* [Extracted text]:
----
Web scraping refers to the collection of the HTML of a web page to extract the details we want to use. The most complicated part is to inspect the web page source code to determine what to take and what to ignore.

In this demo, we demonstrate how to create a dataset from the weekend performance web page of Box Office Mojo, which is a well-known data source for box office performance data.


In [25]:
# Import the necessary libraries
import numpy as np
import pandas as pd

# Import BeautifulSoup for web scraping
from bs4 import BeautifulSoup

# Import requests for making HTTP requests
import requests


## 1. Determine the URL

The first step is to identify to web address (URL) to start crawling. You can open this URL in the browser window to inspect its content.

In [26]:
url = "https://www.boxofficemojo.com/weekend/by-year/2021/"

## 2. Make Request

This step is to connect to the website and request its content at the URL.

In [27]:
# Send an HTTP GET request to a specified URL and store the response in the 'req' variable
req = requests.get(url)

# Extract the text content from the response and store it in the 'content' variable
content = req.text
print(content[:200])

<!doctype html><html class="a-no-js" data-19ax5a9jf="dingo"><head><script>var aPageStart = (new Date()).getTime();</script><meta charset="utf-8"/>
<script type='text/javascript'>var ue_t0=ue_t0||+new 


## 3. Use "Beautiful Soup" to Inspect Page Content

In [None]:
# Create a BeautifulSoup object 'soup' to parse the HTML content obtained from a web page
soup = BeautifulSoup(content)

## 4. Inspect Page Content to Set Up Scraping

Generally tabular data that is visible on the page is be put into ``tr`` tags. With some of the code below, I am also exploring edge cases in the ouput of the page. When there is a special occasion for the weekend, in this case thanksgiving, there is a different format and structure that is displayed.

In [None]:
# Use BeautifulSoup to find all HTML <tr> (table row) elements in the parsed HTML
# content and store them in the 'rows' variable
rows = soup.findAll('tr')

print(len(rows))

63


In [None]:
# Find all HTML <td> (table cell) elements within the 9th table row (index 8)
----
* [Collected data entries]:
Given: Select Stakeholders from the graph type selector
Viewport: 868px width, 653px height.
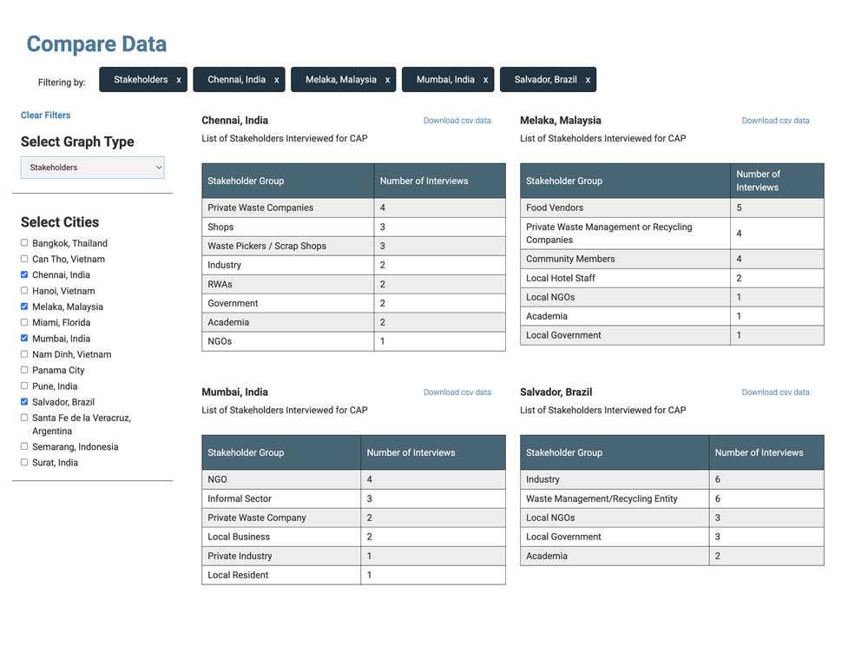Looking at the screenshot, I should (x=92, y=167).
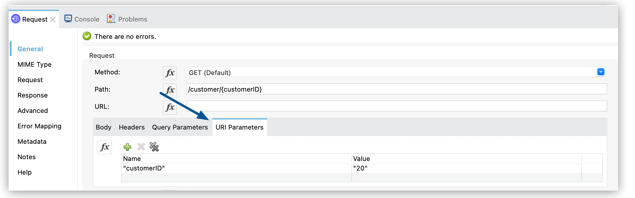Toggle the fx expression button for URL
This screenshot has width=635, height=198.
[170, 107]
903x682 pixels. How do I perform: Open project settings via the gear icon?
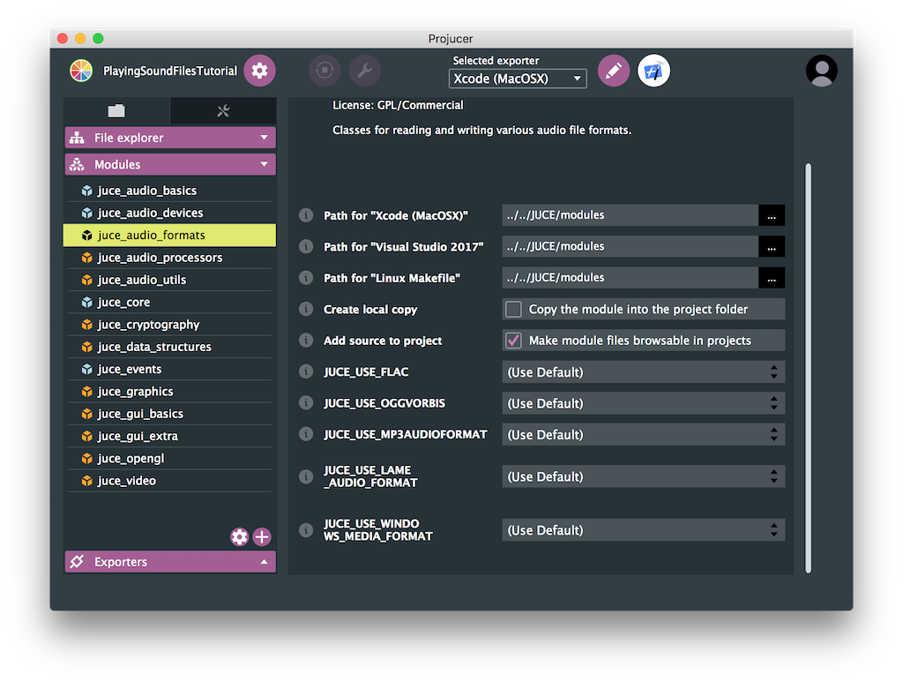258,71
----
* [Exercise instructions]:
A) In the web scraping tutorial, why does the author check edge cases in the page output? Answer in one to three sentences.
B) Copy out every line of the collected data entries word for word, and leave the pictures out of your answer.

* [Outputs]:
A) On weekends with a special occasion, such as Thanksgiving, the page shows its data in a different format and structure.

B)
Given: Select Stakeholders from the graph type selector
Viewport: 868px width, 653px height.
Looking at the screenshot, I should (x=92, y=167).
Toggle the fx expression button for URL
This screenshot has width=635, height=198.
[170, 107]
903x682 pixels. How do I perform: Open project settings via the gear icon?
258,71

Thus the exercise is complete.